Got a weird set of problems with which I'd really appreciate your help. The Mac concerned is a late-2011 17" MBP with High Sierra (the final OS supported by Apple) as its primary boot partition and another partition running Snow Leopard too.

A couple of nights ago whilst in 10.13 the Mac ground to a halt such that I couldn't even call up the Force Quit window. I forced a reboot, but the progress meter under the Apple logo would get to 100% and then sit there indefinitely. Booting in verbose mode showed it hanging on some kind of APFS message – not an actual error, as far as I could tell. I then tried booting in to 10.6; that worked for a few minutes and then the same set of circumstances repeated itself with that OS too.

I tried SMC and NVRAM resets, and doing those did allow me to boot back in to 10.6 – but then the next reboot would fail until I did another round of resets. I also could never get back in to 10.13 again.

That was all with an OWC SSD as the boot drive. Fearing something was wrong with that I took it out and put back in the original HDD that came with the Mac, and installed 10.13 on it. This seemed to work but…

…All of the above was carried out plugged in to the mains. Once the newly installed OS on the old drive was working, I unplugged the Mac and took it with me to elsewhere in the house. A few minutes of use later, and the thing suddenly switched off completely. I tried turning it back on, but it switched off a few seconds after booting. I tried again, and it switched off just a second or two later.

Plugging it back in to power, it works fine – although the date/clock had reset indicating the Mac had really lost every possible electron of power. So I'm really stumped now. The battery is only a few years old, and up until a few days ago I was getting several hours of life out of it. What's caused the sudden change, and is it somehow related to the booting issue? Does anyone have any ideas?

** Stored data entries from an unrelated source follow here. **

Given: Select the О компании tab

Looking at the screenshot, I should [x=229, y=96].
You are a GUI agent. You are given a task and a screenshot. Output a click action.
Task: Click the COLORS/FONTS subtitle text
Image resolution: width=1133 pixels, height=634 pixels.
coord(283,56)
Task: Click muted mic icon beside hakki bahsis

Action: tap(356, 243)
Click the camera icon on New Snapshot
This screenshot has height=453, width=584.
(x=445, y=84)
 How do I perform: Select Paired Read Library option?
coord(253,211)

(Also, intriguingly, this happened just as the reports about boot problems with old OSes running Avid software hit the Mac news circuit, and my Mac does have old Avid software on it though not the one reported to produce problems, so probably just a coincidence.)
 
Ah, err, sorry – I forgot to mention! The dGPU has hardly ever been used (I use gfxCardStatus to force iGPU only for increased battery life), and indeed the first time it powered off randomly it was just using the iGPU.

So yeah, am familiar with the Radeon problems but I'd be really surprised if that's the cause here – surely a failed GPU wouldn't cause the clock to reset to 00:00, for example.
 
"a failed GPU wouldn't cause the clock to reset to 00:00, for example."

Do these have some kind of "motherboard PRAM battery"?
If so, that could cause the "loss of memory" for the clock.
 
Nope, the Li-ion is non-removable so there's no PRAM battery present.
 
Right, well, I'm pleased to report I've managed to fix the suddenly-powering-off issue:

Tinkering with the laptop some more on Wednesday night I saw the battery drop-down in the menu bar was now saying ‘Replace now’. I knew the battery didn't really need replacing because it'd been working so well until a couple of days prior, so I started to wonder if either the SMC or the battery's own integrated microprocessor had become confused by the various SMC resets I forced upon it in order to get it to boot when the first problems arose.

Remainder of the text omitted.